Tanja Elisa Glinsner ist nicht nur erfolgreiche Komponistin, sondern auch Dirigentin und Mezzosopranistin. Oft interpretiert oder dirigiert sie ihre Werke selbst auf renommierten Bühnen im In- und Ausland. Ihren Kompositionen liegen häufig Naturthemen zugrunde – aber nicht nur.
Wind, der durch Baumkronen weht. Krachende, knackende Äste. Ein Wasserplätschern. Stimmengewirr. Sirenen. Wer genau hinhört, kann bei dem Orchesterwerk Ein Baum. Entwurzelt. Der ins Leere fällt. eine bewegende Naturgeschichte entdecken und erleben. Das Stück stammt von Tanja Elisa Glinsner. Die Komposition hat sie im Rahmen des Composer-Conductor-Workshops Ink Still Wet 2022 eingereicht und in Grafenegg uraufgeführt. Als Inspiration für dieses Stück diente der 1995 in Linz geborenen Oberösterreicherin nicht nur ein prägendes Erlebnis mit einem Baum in ihrer Kindheit, sondern auch die Gedichte Der brennende Baum von Bertolt Brecht sowie Ebene Landschaft von Maria Luise Weissmann. Letzteres endet mit den Worten „[…] Ein Baum. Entwurzelt. Der ins Leere fällt.“ „Der Baum steht in meiner Komposition stellvertretend für Begriffe wie Zuhause und Geborgenheit, Sicherheit, Kindheit und auch Heimat. Mit der Entwurzelung, zu hören etwa durch einen Abbruch des Tons, wollte ich den Kontrast, also Heimatlosigkeit oder Entwurzelung und eine gewisse Leere darstellen“, erklärt Glinsner, die Komposition an der mdw bei Wolfgang Suppan, Dietmar Schermann und Michael Jarrell studiert hat.

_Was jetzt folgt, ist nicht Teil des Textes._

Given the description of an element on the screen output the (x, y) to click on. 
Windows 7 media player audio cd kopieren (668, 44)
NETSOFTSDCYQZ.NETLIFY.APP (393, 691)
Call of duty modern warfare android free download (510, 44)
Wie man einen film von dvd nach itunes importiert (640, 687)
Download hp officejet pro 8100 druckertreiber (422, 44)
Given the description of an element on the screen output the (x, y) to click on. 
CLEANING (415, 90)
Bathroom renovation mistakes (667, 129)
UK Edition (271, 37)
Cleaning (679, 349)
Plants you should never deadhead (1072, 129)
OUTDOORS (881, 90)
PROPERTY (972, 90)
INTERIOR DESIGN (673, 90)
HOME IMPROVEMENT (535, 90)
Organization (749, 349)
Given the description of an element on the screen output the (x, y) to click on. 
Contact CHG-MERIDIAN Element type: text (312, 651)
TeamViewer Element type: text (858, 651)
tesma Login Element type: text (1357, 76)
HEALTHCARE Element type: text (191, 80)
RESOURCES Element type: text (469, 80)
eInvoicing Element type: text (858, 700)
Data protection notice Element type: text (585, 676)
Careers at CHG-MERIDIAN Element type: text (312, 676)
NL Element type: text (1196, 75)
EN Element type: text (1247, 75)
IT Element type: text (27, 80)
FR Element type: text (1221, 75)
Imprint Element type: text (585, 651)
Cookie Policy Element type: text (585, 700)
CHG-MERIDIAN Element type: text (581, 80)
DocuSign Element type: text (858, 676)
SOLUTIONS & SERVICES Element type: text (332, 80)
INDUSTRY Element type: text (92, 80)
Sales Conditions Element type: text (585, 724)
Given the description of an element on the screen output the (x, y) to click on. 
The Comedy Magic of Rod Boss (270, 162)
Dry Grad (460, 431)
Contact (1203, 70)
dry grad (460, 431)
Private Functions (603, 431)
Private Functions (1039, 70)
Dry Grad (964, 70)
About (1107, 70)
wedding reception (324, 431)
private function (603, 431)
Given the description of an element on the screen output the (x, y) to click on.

Derzeit absolviert sie ihr Orchesterdirigat-Studium bei Mark Stringer, sowie ihre beiden Masterstudien in Musikdramatischer Darstellung und Vocal Performance bei Claudia Visca – in der Opernklasse von Christoph Ulrich Meier und Helen Malkowsky, sowie in der Liedklasse von Angelika Kirchschlager an der mdw.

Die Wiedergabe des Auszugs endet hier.